Immuno 4 - Allergy Flashcards
(34 cards)
What is the difference in response to a bacterium/virus/ fungi vs a response to a worm/ venom/ allergen?
bacterium/virus/ fungi –> Th1 response against intracellular parasites –> driven by pathogen associated molecular receptors
worm/ venom/ allergen –> Th2 response against extracellular parasites –> due to loss of tissue function (functional change recognised by immune system)

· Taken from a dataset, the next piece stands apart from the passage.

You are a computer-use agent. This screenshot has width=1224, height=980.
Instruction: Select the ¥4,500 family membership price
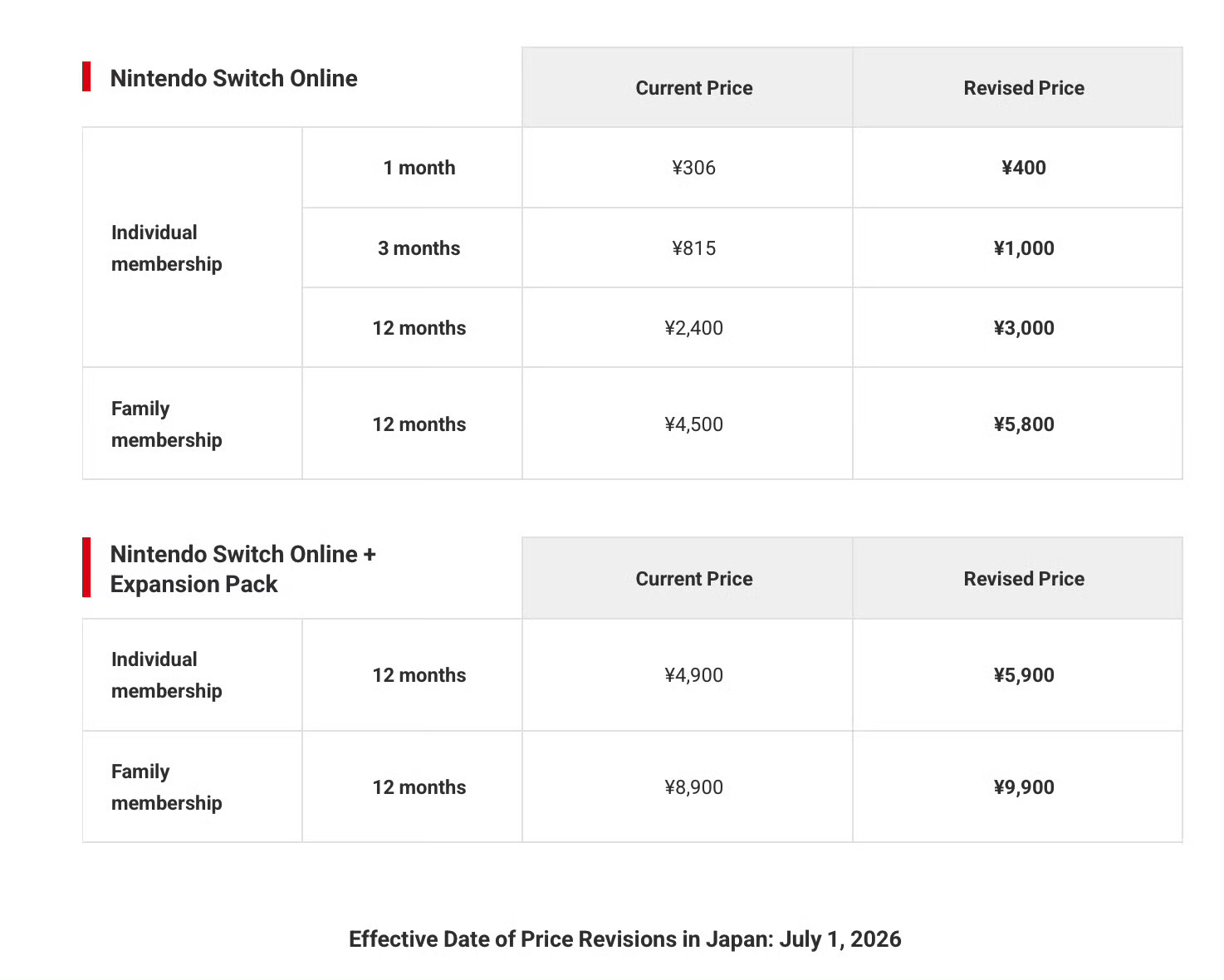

In contrast to immune responses to bacteria, virus and fungi, immune responses to worms, venoms and allergens tend to react to tissue damage caused by these agents rather then relying on direct recognition of the pathogen
Worms, venoms and allergens are far more diverse than bacteria
What triggers mast cell degranulation,
what is being released
what is being targeted by drugs
what is the function of these mediators?
What triggers mast cell degranulation –> IgE cross linking
what is being released –> PG, Leukotrienes, histamine, proteases
what is being targeted by drugs –> histamine, leukotrienes
what is the function of these mediators –> act on endothelium –> worm + allergen expulsion, enhanced epithelial barrier function
more detail in flashcard 13
Where are innate lymphoid cells found?
Mucosal barriers (skin, respiratory , GIT)
What is the function of ILC2 (innate lymphoid cell 2)?
secretes predominantly IL5, IL13, AREG (amphiregulin)
Also secretes IL-4, IL-9
Implicated in allergic asthma, allergic rhinitis, food allergy, eosinophilic oesophagitis
AREG - important in epithelial barrier repair in skin + respiratory tract
In allergic disorders, upregulation of the activity of the innate lymphoid cells tends to overcome steady state inhibition exerted by tissue CD-4 regulatory T cells
Which markers do CD4 Th2 cells express and which cytokines do they release?
CD4 Th2 express
Transcription factor GATA-3
Signal transduction protein STAT-6
Release
IL4 - helps B cells produce IgE, involved in Th2 development, particularly in the context of antigen presentation to a naïve/memory CD4 T cell
IL5 - expands and activates eosinophils
IL13 - stimulates mucus production
key cytokine in the development and expansion of eosinophils
IL-5
IgE
Which receptors does it bind to and where
High affinity receptor (FcεR1) on mast cells, basophils, eosinophils and DC
Low affinity’ (FcεR2) receptor on above cells +
B cells, respiratory and GI epithelial cells
Factors that promote IgE prodution
Antigen dose
Physical properties of antigen
Route of exposure
Oral exposure - immune tolerance
Skin + respiratory exposure - IgE sensitisation
Length of exposure
Low dose, accumulative exposure over time –> will promote IgE rather than IgG
How does oral exposure to antigen promote tolerance?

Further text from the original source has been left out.